If you set the speed of one of the split interfaces to 25000full (25GigE), all of the interfaces are changed to operate at this speed (no restart required). If the split interfaces are set to 25000full and you change the speed of one of them to 10000full (10GigE) they are all changed to 10000full (no restart required). When the interfaces are operating at 10000full, you can change the speeds of individual interfaces to operate at 1000full (1GigE).

Configuring FortiGate-2600F and 2601F NPU port mapping

You can use the following command to configure FortiGate-2600F and 2601F NPU port mapping:

config system npu-post

config port-npu-map

edit <interface-name>

set npu-group {All-NP | NP0-link0 | NP0-link1}

end

end

end

You can use port mapping to assign data interfaces or LAGs to send traffic to selected NP7 processor links.

<interface-name> can be a physical interface or a LAG.

All-NP, (the default) distribute sessions to the LAG connected to NP0.

NP0-link0, send sessions to NP0 link 0.

NP0-link1, send sessions to NP0 link 1.

NP0-link0 NP0-link1, send sessions to both NP0 link 0 and NP0 link 1.

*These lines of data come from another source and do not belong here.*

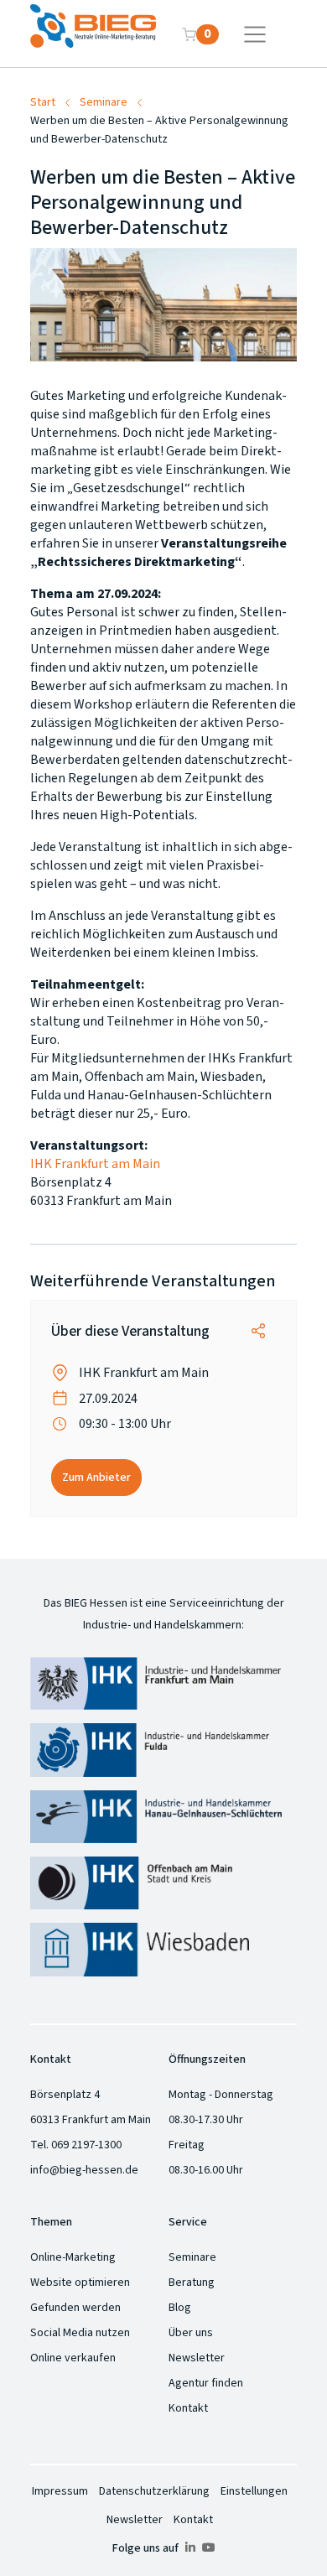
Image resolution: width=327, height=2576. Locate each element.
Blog (180, 2307)
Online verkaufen (73, 2358)
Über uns (191, 2332)
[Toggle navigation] (255, 34)
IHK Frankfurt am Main (95, 1164)
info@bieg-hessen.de (84, 2170)
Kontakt (188, 2408)
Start (42, 102)
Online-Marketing (73, 2257)
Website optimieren (80, 2282)
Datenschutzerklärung (154, 2491)
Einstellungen (254, 2491)
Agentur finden (206, 2383)
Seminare (103, 102)
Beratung (192, 2282)
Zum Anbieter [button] (96, 1477)
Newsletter (197, 2358)
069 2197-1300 (86, 2145)
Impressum (60, 2491)
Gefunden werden (75, 2307)
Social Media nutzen (80, 2332)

For example, use the following syntax to assign the FortiGate-2600F front panel 100Gigabit interfaces 37 and 38 to NP0-link0 and interfaces 39 and 40 to NP0-link 1. The resulting configuration splits traffic from the 100Gigabit interfaces between the two NP7 links:

config system npu-post

config port-npu-map

edit port33

set npu-group NP0-link0

next

edit port34

set npu-group NP0-link0

next

edit port35

set npu-group NP0-link1

next

edit port36

set npu-group NP0-link1

end

end

While the FortiGate-2600F and 2601F is processing traffic, you can use the diagnose npu np7 cgmac-stats <npu-id> command to show how traffic is distributed to the NP7 links.

Note

On the FortiGate 2600F and 2601F you can configure ISF load balancing to change the algorithm that the ISF uses to distribute data interface sessions to NP7 processor links. See Configuring ISF load balancing.